● ABOUT THIS EXERCISE
From the entries that follow, copy exactly the lines beginning at the line holding "You are a GUI" and continuing through the line holding "Screen dimensions: 1334x768".

● GIVEN RECORDS
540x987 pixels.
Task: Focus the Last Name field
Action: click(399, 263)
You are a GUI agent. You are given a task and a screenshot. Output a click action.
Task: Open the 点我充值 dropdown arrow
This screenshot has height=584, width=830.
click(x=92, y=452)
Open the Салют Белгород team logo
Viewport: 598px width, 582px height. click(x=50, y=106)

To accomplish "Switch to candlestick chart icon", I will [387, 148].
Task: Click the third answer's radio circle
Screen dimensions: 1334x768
...
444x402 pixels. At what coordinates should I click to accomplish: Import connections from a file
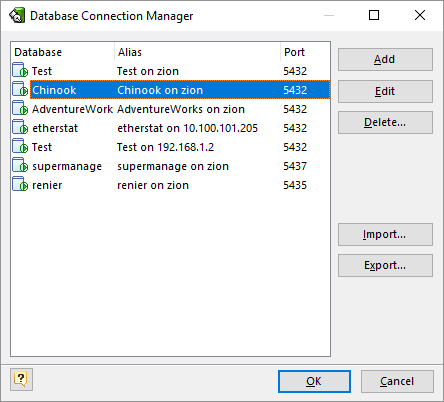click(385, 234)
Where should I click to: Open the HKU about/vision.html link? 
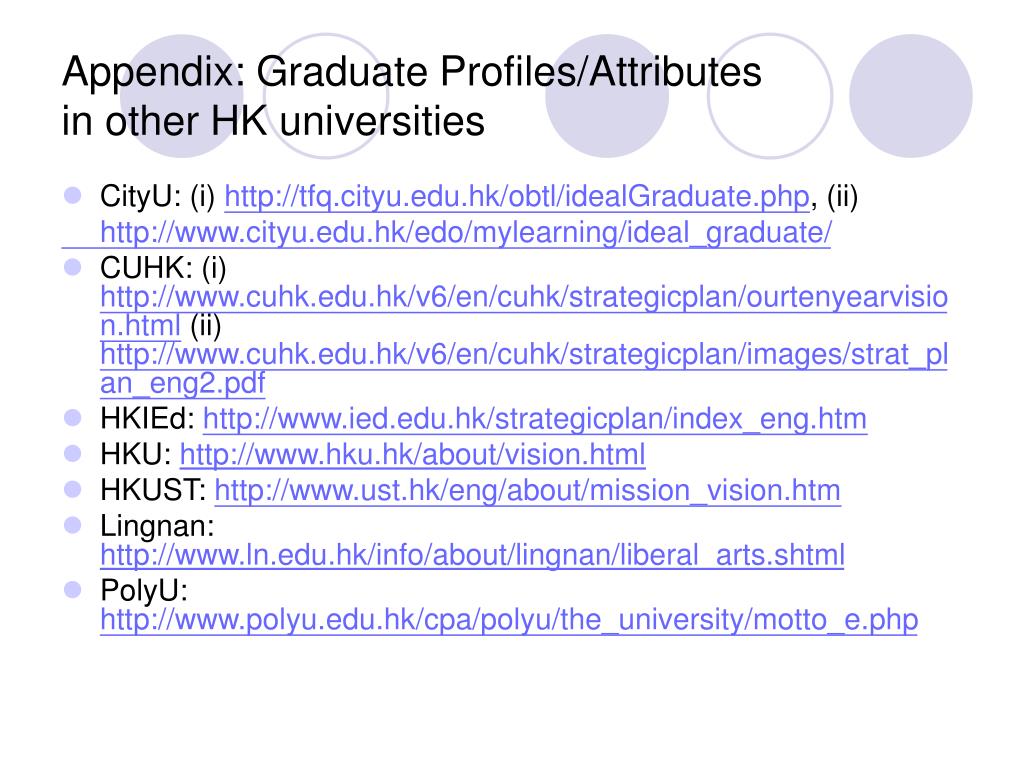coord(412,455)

● ANSWER SECTION
You are a GUI agent. You are given a task and a screenshot. Output a click action.
Task: Open the 点我充值 dropdown arrow
This screenshot has height=584, width=830.
click(x=92, y=452)
Open the Салют Белгород team logo
Viewport: 598px width, 582px height. click(x=50, y=106)

To accomplish "Switch to candlestick chart icon", I will [387, 148].
Task: Click the third answer's radio circle
Screen dimensions: 1334x768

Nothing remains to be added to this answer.